- [REQUIRED ACTION]: Copy out the stretch from "We fall into" through "made me promise." in the friendship profile below, switching in "speed dating" wherever "online dating" appears.
SELECTED EXCERPT Block Start
Friend #3 - Zeenath
My Miami Bumble BFF is engaged, visits Toronto and graduates medical school
Click here to read how our friendship started three years ago.
Three years ago, friend #3, Zeenath, and I matched on Bumble BFF. We had a quick conversation on the app, then went out for a night in Miami.
Though we only had a few weeks to spend as friends, I still remember feeling like our connection was far from immaterial. We spoke of our families, relationships and divulged secrets over dinners.
We’ve yet to be in the same place at the same time since then, but have caught up over video calls—staying up-to-date on the gist of one another’s lives.
It’s funny that friends come to act as souvenirs (I hesitated to use the word) of specific chapters— “October to November of 2022”.
Earlier this year, near Valentine’s Day, Zeenath and her childhood friend took a quick, spontaneous trip to Toronto, and I was happy to be included in her plans. We drank coffee at a café near the St. Lawrence Market, and it felt as if no time had passed.
I credit our swift reconnection to Zeenath’s charmingly warm personality. She shares her Myers-Briggs with the Michael Scott.
“I feel like I’ve finally settled into the resident doctor role,” she says. “I’m lucky to have my friends nearby so I can see them whenever I want or have time to. The longest-lasting and worthwhile friends are the ones that understand your schedule and never hold it against you if you have to reschedule or if you haven’t seen them in months or don’t respond to their text messages in a timely manner.”
“Have you developed friendships with coworkers because you spend a lot of time with them?” I ask.
“Yes, I spend lots of time with coworkers at work. Especially since most are not from the area, and since residency is very rigorous and time-consuming, we almost naturally form a trauma bond. Maybe we’ll go on a walk in the sunshine if we have a few spare minutes or grab a quick snack. The biggest bonds are formed during night shifts when staff is sparse and patients are stable. We watch Gossip Girl and order DoorDash. Those times are the most memorable,” she says.
Our closeness with our parents first bonded us in Miami. “My parents and I talk to each other and joke as friends,” she says.
We fall into discussing matchmaking and the pressure to find a partner. Something common in both Indian and Jewish culture. “What is your current stance on it?” I ask Zeenath.
“I have a complicated answer. Sometimes it can be nerve-racking, depending on who the matchmaker is, whether it’s your parents or someone else. It’s almost a gamble just how online dating is, but I feel that matchmacking takes into perspective the qualities that you’re looking for. I’m super resistant, but sometimes you never know.”
She revealed, in secret, that she had recently been seeing someone new whom she’d met through mathmaking. “Don’t share anything about that,” she made me promise.
Months later, in June, she was engaged.
“Wherever you go becomes a part of you somehow.”
SELECTED EXCERPT Block End
EXCERPTED RECORDS Block Start
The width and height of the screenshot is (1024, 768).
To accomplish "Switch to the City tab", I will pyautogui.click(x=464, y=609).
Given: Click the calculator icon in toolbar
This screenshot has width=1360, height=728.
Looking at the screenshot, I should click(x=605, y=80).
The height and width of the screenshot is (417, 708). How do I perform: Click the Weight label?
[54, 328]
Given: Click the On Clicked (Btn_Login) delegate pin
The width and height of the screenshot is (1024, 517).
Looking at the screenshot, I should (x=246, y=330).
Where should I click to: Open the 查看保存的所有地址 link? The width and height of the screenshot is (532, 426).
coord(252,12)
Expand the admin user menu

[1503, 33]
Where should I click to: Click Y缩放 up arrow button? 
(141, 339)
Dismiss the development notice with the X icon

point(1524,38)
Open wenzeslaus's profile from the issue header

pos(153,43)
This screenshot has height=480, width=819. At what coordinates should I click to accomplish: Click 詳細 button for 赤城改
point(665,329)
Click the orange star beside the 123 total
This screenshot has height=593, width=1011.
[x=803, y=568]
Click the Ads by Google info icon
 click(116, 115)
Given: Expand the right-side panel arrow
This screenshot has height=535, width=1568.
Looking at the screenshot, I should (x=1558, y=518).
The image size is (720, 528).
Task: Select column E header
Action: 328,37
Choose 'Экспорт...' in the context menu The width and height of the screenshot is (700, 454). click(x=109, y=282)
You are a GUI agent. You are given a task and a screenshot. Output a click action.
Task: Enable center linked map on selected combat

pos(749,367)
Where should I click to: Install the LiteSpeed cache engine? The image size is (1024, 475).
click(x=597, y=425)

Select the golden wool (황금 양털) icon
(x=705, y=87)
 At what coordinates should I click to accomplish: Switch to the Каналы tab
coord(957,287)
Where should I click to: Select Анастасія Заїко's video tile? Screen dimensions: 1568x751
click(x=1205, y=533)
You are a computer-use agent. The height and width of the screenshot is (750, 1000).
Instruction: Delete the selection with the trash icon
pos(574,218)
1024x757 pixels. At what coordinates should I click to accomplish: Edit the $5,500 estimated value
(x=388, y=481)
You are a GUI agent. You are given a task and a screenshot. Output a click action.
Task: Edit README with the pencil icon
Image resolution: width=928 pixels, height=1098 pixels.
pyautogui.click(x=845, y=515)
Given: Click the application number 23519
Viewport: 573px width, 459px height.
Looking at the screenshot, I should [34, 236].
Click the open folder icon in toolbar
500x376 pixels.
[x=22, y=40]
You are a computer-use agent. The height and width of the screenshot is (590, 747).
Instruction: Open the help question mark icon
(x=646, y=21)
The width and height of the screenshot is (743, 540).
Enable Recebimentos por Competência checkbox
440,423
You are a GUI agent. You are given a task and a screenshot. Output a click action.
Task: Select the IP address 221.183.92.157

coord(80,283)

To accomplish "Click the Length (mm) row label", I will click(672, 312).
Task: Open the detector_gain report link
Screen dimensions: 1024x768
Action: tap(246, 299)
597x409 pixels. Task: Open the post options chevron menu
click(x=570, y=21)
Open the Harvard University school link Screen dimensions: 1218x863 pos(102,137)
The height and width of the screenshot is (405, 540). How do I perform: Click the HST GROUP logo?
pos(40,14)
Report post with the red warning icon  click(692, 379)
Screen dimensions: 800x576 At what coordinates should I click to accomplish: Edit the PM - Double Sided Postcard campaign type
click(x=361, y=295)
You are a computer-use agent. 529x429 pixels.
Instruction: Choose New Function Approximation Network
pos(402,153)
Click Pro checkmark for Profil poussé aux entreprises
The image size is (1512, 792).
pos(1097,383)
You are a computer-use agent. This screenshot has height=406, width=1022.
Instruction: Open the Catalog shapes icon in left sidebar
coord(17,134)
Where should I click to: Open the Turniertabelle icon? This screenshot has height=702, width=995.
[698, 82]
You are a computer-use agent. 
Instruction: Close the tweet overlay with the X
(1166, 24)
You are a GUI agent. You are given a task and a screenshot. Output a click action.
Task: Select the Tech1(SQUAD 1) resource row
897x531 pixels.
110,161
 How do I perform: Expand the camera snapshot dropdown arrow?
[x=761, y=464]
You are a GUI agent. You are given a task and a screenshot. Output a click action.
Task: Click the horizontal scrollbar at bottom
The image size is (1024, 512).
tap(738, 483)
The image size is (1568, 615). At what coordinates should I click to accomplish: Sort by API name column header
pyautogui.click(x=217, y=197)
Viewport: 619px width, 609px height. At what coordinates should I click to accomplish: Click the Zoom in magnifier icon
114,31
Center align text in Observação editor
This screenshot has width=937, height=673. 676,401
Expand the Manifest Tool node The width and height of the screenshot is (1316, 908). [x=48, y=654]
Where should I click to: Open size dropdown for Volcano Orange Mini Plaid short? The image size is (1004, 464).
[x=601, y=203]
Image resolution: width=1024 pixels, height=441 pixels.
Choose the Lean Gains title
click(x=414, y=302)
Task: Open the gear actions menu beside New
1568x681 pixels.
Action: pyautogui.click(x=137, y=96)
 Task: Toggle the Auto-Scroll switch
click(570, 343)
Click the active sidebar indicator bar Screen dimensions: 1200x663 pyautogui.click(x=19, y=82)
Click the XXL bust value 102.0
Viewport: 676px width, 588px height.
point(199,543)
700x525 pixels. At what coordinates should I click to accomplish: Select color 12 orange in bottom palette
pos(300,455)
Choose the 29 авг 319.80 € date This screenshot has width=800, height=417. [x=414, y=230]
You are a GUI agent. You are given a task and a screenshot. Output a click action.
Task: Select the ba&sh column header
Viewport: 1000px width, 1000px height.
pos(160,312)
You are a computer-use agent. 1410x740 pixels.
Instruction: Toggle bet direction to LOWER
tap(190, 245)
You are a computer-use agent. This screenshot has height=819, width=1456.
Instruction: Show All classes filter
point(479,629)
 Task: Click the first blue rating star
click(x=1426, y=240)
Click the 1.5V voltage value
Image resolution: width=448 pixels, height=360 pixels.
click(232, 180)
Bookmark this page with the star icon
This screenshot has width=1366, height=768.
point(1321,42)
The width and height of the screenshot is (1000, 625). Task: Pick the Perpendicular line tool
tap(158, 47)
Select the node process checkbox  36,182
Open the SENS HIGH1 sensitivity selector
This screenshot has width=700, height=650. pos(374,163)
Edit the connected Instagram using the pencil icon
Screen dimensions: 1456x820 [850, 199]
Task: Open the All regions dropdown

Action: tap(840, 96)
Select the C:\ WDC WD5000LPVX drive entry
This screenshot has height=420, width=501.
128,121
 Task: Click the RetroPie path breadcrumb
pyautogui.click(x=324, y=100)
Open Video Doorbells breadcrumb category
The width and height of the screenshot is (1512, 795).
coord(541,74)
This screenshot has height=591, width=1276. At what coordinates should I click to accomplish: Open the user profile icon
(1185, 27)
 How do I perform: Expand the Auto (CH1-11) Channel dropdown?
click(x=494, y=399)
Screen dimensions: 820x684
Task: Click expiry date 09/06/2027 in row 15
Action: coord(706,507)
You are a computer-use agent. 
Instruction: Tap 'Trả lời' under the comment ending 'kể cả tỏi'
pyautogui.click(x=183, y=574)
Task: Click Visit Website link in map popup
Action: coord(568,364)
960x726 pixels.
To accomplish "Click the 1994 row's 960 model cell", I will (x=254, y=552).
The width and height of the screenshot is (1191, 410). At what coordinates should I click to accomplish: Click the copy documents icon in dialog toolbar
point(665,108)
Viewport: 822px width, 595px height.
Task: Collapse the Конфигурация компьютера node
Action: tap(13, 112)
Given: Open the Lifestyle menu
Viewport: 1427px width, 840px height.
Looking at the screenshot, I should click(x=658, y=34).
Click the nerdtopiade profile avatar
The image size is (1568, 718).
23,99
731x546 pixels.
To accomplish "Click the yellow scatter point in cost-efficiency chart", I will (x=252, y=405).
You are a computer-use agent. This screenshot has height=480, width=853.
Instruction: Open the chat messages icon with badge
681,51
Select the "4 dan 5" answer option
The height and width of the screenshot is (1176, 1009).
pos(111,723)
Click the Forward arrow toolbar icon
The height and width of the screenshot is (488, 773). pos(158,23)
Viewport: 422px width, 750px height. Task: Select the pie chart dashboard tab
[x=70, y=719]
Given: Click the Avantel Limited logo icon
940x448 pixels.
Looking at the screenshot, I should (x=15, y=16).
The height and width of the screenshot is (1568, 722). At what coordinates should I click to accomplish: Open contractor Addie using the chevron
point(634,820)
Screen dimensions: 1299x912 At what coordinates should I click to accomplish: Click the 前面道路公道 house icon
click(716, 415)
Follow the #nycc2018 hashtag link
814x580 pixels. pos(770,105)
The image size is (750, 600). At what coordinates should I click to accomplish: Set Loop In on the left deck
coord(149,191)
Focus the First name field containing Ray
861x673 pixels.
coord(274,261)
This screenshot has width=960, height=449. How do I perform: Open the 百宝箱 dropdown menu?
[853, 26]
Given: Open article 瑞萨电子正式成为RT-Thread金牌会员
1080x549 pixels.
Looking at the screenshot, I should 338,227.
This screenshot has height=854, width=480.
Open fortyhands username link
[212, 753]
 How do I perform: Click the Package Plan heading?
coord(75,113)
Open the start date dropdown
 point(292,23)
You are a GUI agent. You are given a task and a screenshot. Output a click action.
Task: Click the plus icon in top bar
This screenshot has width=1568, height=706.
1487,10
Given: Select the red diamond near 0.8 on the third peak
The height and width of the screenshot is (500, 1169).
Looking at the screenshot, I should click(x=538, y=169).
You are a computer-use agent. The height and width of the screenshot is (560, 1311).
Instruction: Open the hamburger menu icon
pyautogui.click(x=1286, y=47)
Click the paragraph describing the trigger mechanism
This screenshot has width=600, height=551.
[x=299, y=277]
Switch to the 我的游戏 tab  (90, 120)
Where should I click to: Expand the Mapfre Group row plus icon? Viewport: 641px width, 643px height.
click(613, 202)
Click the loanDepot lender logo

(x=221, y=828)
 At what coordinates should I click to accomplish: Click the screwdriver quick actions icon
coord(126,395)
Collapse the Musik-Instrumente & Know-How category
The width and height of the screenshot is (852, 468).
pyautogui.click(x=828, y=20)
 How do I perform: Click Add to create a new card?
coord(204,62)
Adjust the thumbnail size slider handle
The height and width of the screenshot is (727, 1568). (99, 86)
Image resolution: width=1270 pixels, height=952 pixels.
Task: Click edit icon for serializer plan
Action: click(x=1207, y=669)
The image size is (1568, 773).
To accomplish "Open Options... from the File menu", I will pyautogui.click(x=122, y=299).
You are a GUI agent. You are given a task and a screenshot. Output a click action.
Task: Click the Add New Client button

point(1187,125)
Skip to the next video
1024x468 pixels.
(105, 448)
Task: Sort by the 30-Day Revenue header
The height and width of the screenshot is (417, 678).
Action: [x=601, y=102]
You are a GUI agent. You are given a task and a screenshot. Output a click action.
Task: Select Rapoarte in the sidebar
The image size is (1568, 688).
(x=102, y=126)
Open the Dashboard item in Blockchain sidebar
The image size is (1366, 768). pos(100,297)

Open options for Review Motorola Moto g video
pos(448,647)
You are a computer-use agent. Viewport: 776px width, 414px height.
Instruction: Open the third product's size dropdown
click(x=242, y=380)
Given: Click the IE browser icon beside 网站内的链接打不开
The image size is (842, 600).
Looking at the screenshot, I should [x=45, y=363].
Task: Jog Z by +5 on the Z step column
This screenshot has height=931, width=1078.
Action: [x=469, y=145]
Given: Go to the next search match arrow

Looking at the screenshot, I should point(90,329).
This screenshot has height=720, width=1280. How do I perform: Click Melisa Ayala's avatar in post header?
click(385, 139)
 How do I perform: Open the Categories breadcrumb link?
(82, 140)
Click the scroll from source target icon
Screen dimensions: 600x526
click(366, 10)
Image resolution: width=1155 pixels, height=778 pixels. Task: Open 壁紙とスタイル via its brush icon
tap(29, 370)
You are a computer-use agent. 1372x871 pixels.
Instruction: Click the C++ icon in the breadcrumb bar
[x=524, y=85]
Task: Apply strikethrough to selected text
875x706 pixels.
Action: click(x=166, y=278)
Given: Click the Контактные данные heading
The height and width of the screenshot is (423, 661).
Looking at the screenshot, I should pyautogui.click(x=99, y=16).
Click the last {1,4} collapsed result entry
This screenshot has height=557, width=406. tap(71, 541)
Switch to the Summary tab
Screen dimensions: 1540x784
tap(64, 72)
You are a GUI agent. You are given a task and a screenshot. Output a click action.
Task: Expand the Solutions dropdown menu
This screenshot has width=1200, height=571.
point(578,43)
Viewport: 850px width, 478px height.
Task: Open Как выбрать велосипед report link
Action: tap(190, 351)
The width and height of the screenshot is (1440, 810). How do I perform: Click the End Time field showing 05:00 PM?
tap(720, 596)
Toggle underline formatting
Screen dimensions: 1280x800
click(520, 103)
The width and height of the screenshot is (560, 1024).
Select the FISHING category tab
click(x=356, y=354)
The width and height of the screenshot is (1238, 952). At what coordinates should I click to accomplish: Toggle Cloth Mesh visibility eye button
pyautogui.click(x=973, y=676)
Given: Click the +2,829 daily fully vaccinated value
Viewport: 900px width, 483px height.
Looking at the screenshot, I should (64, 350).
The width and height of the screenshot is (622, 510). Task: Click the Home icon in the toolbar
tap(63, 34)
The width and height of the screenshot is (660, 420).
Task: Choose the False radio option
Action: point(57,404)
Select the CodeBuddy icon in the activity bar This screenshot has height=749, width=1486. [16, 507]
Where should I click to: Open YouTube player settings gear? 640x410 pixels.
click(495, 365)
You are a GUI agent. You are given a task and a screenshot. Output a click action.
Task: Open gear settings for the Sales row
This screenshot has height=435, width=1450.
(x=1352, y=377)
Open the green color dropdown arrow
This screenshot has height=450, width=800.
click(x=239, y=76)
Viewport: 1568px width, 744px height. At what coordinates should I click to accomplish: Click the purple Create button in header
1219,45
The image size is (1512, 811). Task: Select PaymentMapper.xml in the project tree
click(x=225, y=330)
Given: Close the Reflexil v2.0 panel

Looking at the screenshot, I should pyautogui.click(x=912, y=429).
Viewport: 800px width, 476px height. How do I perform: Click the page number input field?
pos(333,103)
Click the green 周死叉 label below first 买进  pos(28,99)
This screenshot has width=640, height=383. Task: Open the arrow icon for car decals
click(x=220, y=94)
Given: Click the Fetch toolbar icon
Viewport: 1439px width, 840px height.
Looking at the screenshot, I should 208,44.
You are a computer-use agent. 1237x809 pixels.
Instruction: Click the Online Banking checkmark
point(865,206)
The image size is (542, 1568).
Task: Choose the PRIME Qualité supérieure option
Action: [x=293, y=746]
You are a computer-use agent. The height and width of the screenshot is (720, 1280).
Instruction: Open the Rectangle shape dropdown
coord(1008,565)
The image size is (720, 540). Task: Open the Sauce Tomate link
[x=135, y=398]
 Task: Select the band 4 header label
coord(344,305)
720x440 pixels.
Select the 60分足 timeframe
EXCERPTED RECORDS Block End
- [TASK RESULT]:
We fall into discussing matchmaking and the pressure to find a partner. Something common in both Indian and Jewish culture. “What is your current stance on it?” I ask Zeenath.
“I have a complicated answer. Sometimes it can be nerve-racking, depending on who the matchmaker is, whether it’s your parents or someone else. It’s almost a gamble just how speed dating is, but I feel that matchmacking takes into perspective the qualities that you’re looking for. I’m super resistant, but sometimes you never know.”
She revealed, in secret, that she had recently been seeing someone new whom she’d met through mathmaking. “Don’t share anything about that,” she made me promise.